- HOW TO COMPLETE THIS TASK
Every record must be restated exactly. Drop the images.

- INPUT FOR THIS TASK
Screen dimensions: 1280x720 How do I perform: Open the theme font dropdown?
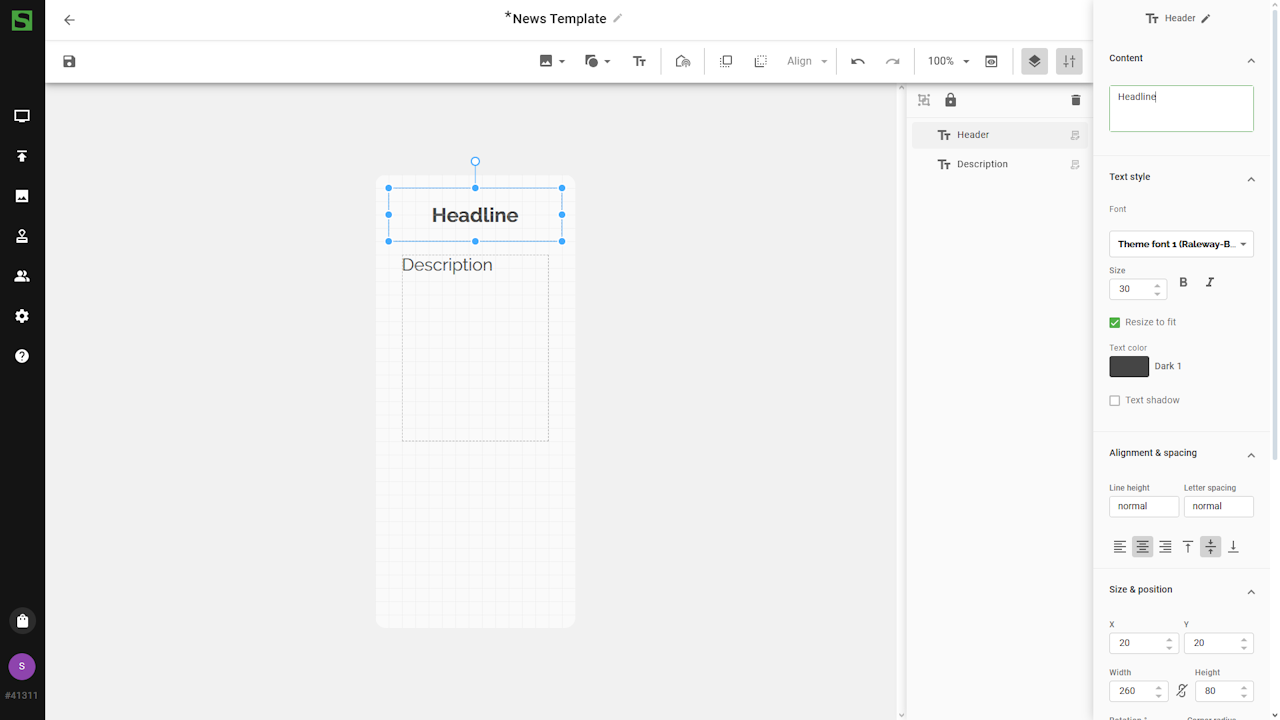pos(1181,244)
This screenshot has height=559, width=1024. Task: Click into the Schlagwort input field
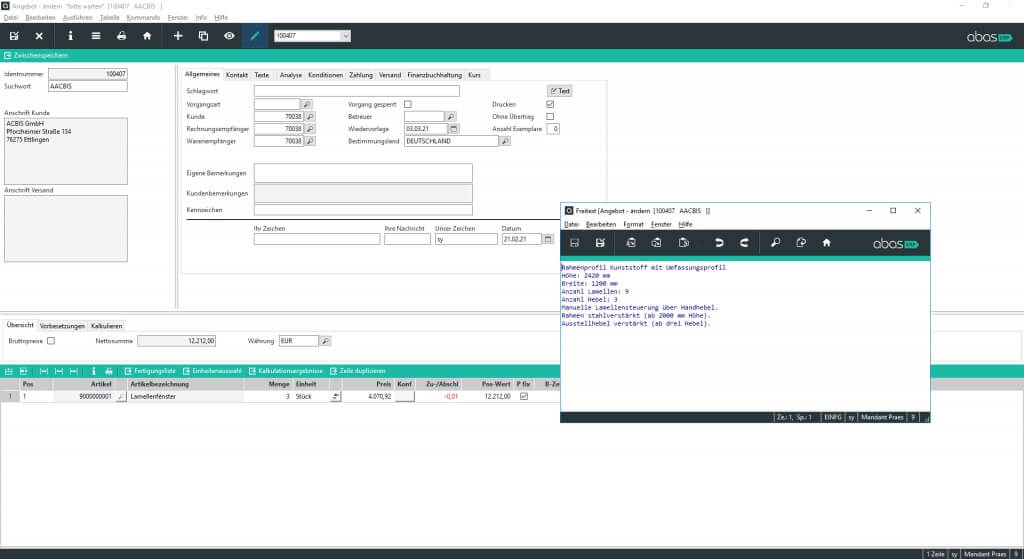point(356,91)
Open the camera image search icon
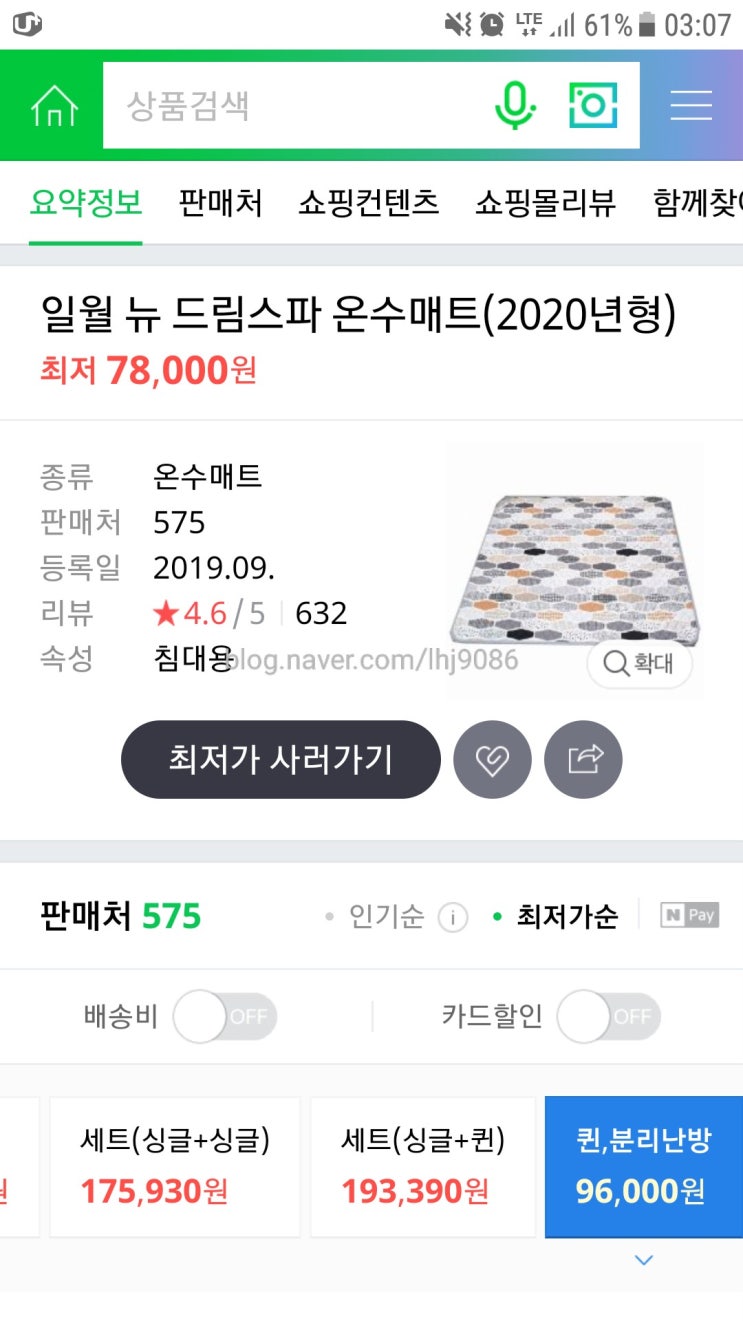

- SOLUTION
Screen dimensions: 1280x720 How do I perform: Open the theme font dropdown?
pos(1181,244)
This screenshot has height=559, width=1024. Task: Click into the Schlagwort input field
point(356,91)
Open the camera image search icon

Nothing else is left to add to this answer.